We’ve already recorded the follow-up album Mimicry Ring with much more familiar rough and ready tactics, which will probably also be released by UTR. We’re not sure when that will be, although we’re going to push for as quick a release as possible allowing for some breathing room from the first record. Even the songs from Mimicry Ring are well established in our live sets (there was in fact an ultra-limited cassette release of Mimicry Ring in October 2017 for our short tour/holiday in Belgium and The Netherlands) and so we have already written even newer material, two songs which are most likely going to feature on a split LP release with our comrades in severity CUNTROACHES from Berlin. This sprang up via a proposition from our dear old pal Andy Browntown (ex-Divorce, Kaspar Houser), who is starting a new label. To our continual amazement however, our lack of having a record to sell has not really in any way affected our ability to get gigs. I mean, we just played at Trip Metal 3 in Detroit along with some extra dates in Montreal and Hamilton (which was an incredible, life changing journey throughout). This was a huge success, even though we had basically zero merchandise (we had just ten T-shirts which only arrived in the post by the time we had already left Detroit).

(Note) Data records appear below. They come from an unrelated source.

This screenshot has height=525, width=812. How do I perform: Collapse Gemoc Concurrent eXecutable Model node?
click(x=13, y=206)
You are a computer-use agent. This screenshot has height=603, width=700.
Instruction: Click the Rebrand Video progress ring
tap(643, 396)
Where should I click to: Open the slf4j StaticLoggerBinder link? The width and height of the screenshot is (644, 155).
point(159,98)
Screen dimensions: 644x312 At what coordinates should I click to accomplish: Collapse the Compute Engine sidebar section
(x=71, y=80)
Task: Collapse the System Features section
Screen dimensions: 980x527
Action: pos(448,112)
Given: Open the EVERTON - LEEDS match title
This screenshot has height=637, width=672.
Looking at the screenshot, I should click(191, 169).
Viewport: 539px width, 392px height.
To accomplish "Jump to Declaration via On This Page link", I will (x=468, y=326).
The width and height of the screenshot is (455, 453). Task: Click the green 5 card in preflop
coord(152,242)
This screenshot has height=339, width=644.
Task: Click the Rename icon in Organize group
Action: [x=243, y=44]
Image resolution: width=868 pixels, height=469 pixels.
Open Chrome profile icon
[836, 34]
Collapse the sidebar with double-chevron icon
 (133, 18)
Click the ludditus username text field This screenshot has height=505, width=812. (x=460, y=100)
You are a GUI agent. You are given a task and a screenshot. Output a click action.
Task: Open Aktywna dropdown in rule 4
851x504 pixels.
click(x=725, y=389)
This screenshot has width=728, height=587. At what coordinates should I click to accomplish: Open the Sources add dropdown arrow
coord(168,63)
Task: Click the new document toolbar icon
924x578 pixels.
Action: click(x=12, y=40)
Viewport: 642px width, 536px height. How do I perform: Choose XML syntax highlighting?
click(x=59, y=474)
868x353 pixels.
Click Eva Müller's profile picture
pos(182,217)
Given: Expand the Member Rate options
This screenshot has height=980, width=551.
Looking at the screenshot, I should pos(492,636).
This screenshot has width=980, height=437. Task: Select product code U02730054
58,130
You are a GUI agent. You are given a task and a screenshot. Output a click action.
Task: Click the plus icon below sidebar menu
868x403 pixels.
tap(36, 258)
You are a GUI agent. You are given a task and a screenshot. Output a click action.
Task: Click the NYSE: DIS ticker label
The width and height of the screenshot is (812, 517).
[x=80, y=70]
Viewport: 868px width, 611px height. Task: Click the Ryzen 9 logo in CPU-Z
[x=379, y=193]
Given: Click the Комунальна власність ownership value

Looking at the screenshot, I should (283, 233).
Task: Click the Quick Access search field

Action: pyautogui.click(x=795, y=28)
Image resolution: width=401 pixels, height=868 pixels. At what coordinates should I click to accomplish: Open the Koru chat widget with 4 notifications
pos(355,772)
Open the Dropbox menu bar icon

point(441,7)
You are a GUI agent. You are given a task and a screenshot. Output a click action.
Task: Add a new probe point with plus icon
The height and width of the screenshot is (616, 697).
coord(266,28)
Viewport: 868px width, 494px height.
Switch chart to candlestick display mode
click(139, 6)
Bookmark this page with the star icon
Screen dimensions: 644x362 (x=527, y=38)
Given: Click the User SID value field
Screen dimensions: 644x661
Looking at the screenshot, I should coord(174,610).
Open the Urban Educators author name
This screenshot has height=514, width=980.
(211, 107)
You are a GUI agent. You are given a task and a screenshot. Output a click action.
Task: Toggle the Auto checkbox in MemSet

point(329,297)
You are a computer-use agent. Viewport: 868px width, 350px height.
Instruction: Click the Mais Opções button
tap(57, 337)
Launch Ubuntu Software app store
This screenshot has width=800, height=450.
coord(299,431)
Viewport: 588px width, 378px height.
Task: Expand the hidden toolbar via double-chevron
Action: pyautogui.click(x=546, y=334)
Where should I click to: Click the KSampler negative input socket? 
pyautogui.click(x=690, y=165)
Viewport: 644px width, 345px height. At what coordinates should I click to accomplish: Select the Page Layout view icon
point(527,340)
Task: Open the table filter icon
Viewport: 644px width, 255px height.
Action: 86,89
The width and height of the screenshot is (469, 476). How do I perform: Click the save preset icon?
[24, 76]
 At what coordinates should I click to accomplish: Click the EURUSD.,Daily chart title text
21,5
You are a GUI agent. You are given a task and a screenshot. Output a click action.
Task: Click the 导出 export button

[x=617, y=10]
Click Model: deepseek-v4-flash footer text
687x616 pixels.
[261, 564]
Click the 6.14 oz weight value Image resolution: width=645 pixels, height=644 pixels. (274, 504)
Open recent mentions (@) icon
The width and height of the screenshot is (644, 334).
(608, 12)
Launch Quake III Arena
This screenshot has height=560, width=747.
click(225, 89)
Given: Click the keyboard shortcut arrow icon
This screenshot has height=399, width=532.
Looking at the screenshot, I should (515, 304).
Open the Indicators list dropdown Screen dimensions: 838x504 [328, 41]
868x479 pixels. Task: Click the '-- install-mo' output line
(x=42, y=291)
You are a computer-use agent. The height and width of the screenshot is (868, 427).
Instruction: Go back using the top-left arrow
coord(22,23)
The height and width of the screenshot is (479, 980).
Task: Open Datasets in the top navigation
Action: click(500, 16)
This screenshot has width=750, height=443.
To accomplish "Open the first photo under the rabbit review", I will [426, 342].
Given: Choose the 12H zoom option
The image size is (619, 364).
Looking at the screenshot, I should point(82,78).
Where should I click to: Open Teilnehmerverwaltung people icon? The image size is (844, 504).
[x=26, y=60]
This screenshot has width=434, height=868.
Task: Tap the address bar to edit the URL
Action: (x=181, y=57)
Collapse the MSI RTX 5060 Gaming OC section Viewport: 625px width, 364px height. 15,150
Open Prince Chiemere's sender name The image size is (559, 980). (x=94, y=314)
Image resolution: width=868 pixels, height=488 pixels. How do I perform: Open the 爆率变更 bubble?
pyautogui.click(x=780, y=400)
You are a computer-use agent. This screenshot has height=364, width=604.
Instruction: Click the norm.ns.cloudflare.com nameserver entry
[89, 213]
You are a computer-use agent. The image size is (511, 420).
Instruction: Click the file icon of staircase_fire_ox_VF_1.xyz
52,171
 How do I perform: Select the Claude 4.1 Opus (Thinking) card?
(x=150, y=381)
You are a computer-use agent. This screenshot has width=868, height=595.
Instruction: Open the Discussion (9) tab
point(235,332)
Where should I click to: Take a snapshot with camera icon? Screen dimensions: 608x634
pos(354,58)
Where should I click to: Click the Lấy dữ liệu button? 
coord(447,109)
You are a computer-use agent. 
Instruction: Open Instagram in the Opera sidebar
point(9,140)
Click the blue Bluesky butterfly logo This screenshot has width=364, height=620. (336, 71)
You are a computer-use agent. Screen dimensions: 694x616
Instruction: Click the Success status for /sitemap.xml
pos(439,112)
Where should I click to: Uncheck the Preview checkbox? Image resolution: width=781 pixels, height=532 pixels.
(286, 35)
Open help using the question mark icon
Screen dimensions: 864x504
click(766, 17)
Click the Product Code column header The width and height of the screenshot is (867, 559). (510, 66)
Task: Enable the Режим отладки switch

Really, as much as I have for many years vehemently denounced the internet and technological post-modern culture in general, we have to be grateful for its destabilising effect on chronology and the manner in which people hear and consume recorded music (as well as bringing the disparate freak communities together from across the globe), as our situation would have been disastrous ten years ago. It really is a bizarre time to be alive. And it is an even more bizarre time to be making experimental music, where you don’t get booed off stage or play to an empty room, but unbelievably people pay for you to fly to their country to have a musical brain aneurysm on stage for half an hour! We aim to strengthen our fragile minds and bodies so that we can continue to pour every ounce of ourselves into this bizarre and punishing endeavour. Of course, we’re also working on new material, trying to take what we do into even weirder and more challenging territory. More dynamism. There are very extreme high and lows in our sound. We are most definitely a rock band, no doubt we are a rock band, not some noise shit, this is what rock music can be. It’s all rock music. Its abstract and unusual imagining of rock music, but it is rock music, ultimately.

My Mother The Vent is out on 26 October via Upset The Rhythm!